While the government increases its efforts to boost the housing market (and the Governor of the Bank of England says he is on the alert for a housing bubble) Andrew Oswald reports on research that shows that high levels of home-ownership cost jobs.

Unemployment is a major source of unhappiness, mental ill-health, and lost income. Yet after a century of economic research on the topic, the determinants of the rate of unemployment are still imperfectly understood, and jobless levels in the industrialized nations are today 10 per cent, with some nations over 20 per cent. The historical focus of the research literature has been on which labour-market characteristics — trade unionism, unemployment benefits, job protection, etc — are particularly influential. With my colleague David G Blanchflower, I propose a different way to think. Our results are relevant to, and a potentially worrying for, a wide range of policy-makers and researchers. The technical version of our work is described in Blanchflower and Oswald (2013).

We argue that the housing market plays a fundamental role as a determinant of the rate of unemployment. Because it makes a good ‘laboratory’, we study modern and historic data for the states of the United States. Our statistical analysis finds the following:

• First, rises in a US state’s home-ownership rate are associated with later rises in joblessness in that state. The effects are strikingly large. A doubling of home-ownership in a state would be associated in the steady state with more than a doubling of the unemployment rate.

• Second, after controlling for state fixed-effects, we show that areas with higher ownership have lower mobility.

• Third, high home-ownership areas have longer commute-to-work times, which can be expected in those areas to raise costs for employers and employees.

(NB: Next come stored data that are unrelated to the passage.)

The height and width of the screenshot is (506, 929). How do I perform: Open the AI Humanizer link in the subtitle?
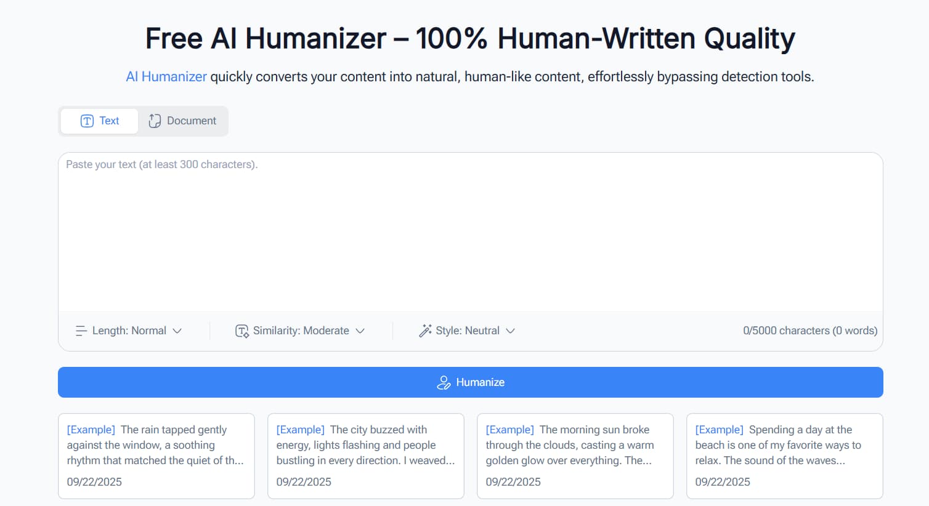coord(166,76)
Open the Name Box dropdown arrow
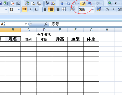The width and height of the screenshot is (122, 95). coord(26,24)
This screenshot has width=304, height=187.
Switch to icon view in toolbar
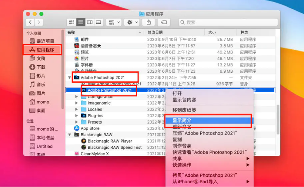(72, 22)
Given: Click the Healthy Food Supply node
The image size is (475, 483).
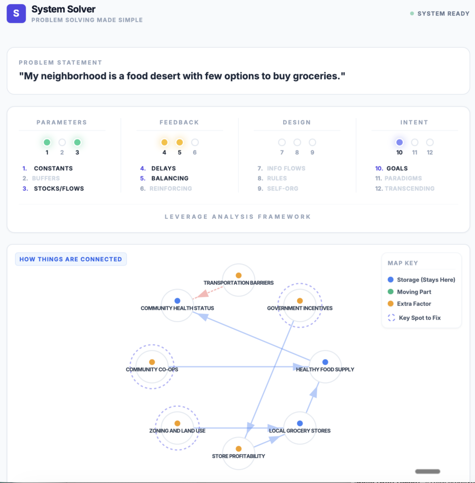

• Fourth, high home-ownership areas have lower rates of business formation. It is conceivable — we are not able to offer proof — that this may be due to zoning or NIMBY effects.

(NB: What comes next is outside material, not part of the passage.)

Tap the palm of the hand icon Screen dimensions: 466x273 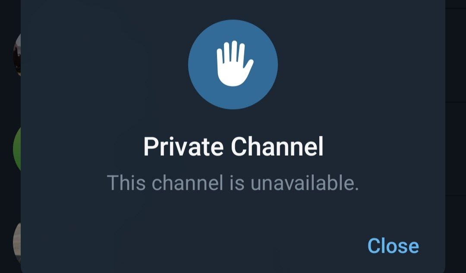233,74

We examine the US states as a panel through time and then estimate unemployment equations. Using micro data on millions of randomly sampled Americans, we also estimate equations for the number of weeks worked, the probability of a person being unemployed, the extent of labor mobility, the length of commuting times, and the number of businesses. In this way, our analysis documents statistical links between high levels of home-ownership in a geographical area and high later levels of joblessness in that area. We find that this result is robust across sub-periods going back to the 1980s. The lags from ownership levels to unemployment levels are long. They can take up to five years to be evident. This suggests that high home-ownership gradually interferes in some profound way with the efficient functioning of the labour market.

The data used in our paper are almost wholly from the United States. However, we think our conclusions have wider implications — for Europe and elsewhere. Taken in conjunction with new work by Laamanen (2013), which was done independently of our own , and reaches similar conclusions for the country of Finland, the findings may go some way to explain why nations like Spain (80 per cent owners, 20+ per cent unemployment) and Switzerland (30 per cent owners, 3 per cent unemployment) can have such different mixtures of home-ownership and joblessness. Chart 1 shows that there is a strong positive correlation across the wealthy countries between their home-ownership rates and the latest unemployment rates. Such a chart is open to the sensible criticism that the scatter might be a fluke or an illusion caused by particular countries characteristics.

However, that objection cannot be raised about Chart 2, which is for the United States. It plots very long changes (approximately half-century changes) in home-ownership rates and unemployment rates across the US states — minus Alaska and Hawaii — and generates a similar result. It plots the fifty-year change in home-ownership rates (1950-2000) against a sixty-year change in unemployment rates (1950-2010).

Crucially, the full analysis does not depend on data from the special period of the 2007 US house-price crash; nor does it rely on the idea that home owners are themselves disproportionately unemployed (there is a considerable literature that suggests such a claim is false, or, at best, weak); nor does it imply that spatial compensating differentials theory is incorrect; nor is it Keynesian in spirit; nor does it rest upon the idea of ‘house-lock’ in a housing downturn.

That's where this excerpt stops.